Ronnie Scott’s Jazz Club
47 Frith Street
(2 November 1969)
Prominent jazz nightspot where Elton and his then-manager Steve Brown met with orchestral arranger Paul Buckmaster during intermission at a Miles Davis performance. Paul loved the demos he was given to listen to and in turn recommended producer Gus Dudgeon for Elton’s next album, thus setting Elton’s recording career on its path to success with the team’s first effort, Elton John (1970).
The Marquee Club
90 Wardour Street
(16 December 1965 – 5 June 1970)
London’s most prominent nightclub of the time. Elton played here over 25 times starting in December 1965 – first as a member of Bluesology, sometimes backing Long John Baldry, and then at the start of his own career. His first performance billed as Elton John, with his own band (Caleb Quaye on guitar, Dee Murray on Bass, Dave Hynes on drums), took place here on 30 April 1968.
101 Wardour Street
(1973 – circa 1975)
The site of Rocket Records’ first offices. Established and co-run by Elton, Bernie Taupin, John Reid, Steve Brown, and Gus Dudgeon. “We just want to be a friendly record company,” Elton told Danny Holloway in New Musical Express (17 February 1973). “I’d like it to be established by other acts. We’ve got about six cosy little offices in Wardour Street and we want to welcome all new talent.”

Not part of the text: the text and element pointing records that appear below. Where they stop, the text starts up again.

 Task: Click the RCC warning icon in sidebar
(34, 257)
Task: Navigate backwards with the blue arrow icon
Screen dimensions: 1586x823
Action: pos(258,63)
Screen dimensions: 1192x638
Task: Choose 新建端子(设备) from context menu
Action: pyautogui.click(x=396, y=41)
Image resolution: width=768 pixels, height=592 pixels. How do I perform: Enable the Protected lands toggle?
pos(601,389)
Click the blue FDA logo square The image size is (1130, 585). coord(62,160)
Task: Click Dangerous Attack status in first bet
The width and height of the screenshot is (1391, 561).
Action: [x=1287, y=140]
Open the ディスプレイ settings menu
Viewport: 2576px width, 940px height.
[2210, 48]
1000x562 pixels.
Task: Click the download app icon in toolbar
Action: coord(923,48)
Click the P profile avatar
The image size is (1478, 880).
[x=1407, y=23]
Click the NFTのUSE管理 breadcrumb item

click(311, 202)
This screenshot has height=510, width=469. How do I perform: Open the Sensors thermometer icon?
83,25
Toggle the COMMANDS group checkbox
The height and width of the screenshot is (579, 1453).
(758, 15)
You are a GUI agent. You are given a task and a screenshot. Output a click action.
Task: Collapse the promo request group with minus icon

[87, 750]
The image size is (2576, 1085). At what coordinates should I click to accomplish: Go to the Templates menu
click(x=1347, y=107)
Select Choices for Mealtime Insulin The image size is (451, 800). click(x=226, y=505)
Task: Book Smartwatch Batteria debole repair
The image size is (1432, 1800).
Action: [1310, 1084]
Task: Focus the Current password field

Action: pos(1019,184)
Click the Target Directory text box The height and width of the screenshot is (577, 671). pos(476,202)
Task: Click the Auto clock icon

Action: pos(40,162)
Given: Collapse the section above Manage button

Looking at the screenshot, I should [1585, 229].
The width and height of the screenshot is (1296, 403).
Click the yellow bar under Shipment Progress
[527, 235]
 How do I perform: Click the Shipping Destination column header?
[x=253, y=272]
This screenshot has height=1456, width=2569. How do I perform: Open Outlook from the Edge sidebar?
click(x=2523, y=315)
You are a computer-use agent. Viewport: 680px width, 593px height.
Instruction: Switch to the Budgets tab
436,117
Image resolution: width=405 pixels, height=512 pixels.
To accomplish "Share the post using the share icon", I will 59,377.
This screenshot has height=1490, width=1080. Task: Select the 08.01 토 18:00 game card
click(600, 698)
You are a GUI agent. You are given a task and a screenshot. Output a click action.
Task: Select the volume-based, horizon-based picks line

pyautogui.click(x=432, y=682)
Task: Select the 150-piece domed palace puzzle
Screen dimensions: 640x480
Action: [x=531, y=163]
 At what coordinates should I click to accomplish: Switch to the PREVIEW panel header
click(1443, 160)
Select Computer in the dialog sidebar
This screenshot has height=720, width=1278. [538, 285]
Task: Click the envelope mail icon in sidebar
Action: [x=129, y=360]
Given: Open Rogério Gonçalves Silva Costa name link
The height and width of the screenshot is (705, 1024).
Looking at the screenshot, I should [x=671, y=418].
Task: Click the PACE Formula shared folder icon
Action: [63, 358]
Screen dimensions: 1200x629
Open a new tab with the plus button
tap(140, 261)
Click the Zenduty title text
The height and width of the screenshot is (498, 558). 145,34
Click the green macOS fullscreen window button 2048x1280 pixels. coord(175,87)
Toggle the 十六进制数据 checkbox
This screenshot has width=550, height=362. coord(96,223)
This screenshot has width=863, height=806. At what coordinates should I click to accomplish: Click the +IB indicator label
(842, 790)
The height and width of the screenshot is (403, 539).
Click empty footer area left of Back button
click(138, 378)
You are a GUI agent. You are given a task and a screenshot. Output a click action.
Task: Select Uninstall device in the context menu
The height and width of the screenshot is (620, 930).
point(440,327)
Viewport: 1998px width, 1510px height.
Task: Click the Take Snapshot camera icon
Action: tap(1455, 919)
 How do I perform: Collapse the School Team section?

Excerpts from Elton's diary and photo of Musicland, taken by Michael Ross. (Both printed with the 'Captain Fantastic And The Brown Dirt Cowboy' LP)
44 Berwick Street
(1967 – 1971)
This record shop, specializing in imports from the US, is where a young Elton and Bernie frequently sought out albums by artists like The Band, Delaney & Bonnie, Bob Dylan, and many others. Elton would occasionally help out working behind the counter…even after he had released some of his own LPs!
16A St Anne’s Court
(January 1970 – August 1972)
Famed studio in which Elton recorded his breakthrough albums with producer Gus Dudgeon, Elton John (1970), Tumbleweed Connection (1970), and Madman Across The Water (1971), as well as his first film soundtrack Friends (1971). The studio was frequented by David Bowie, the Beatles, Genesis, and Queen, amongst many other successful artists and bands in the 1970s. The studio piano Elton used on his albums can also be heard on hits like Hey Jude, You’re So Vain, Killer Queen and I Don’t Like Mondays.
Bag O’Nails Pub
9 Kingly Street
It is here where Elton’s friend and Bluesology band leader, singer Long John Baldry, told the conflicted Reg Dwight that he would be throwing away his career and happiness if he proceeded with plans for an impending wedding. This late-night life-changing event is the inspiration for the song Someone Saved My Life Tonight (1975).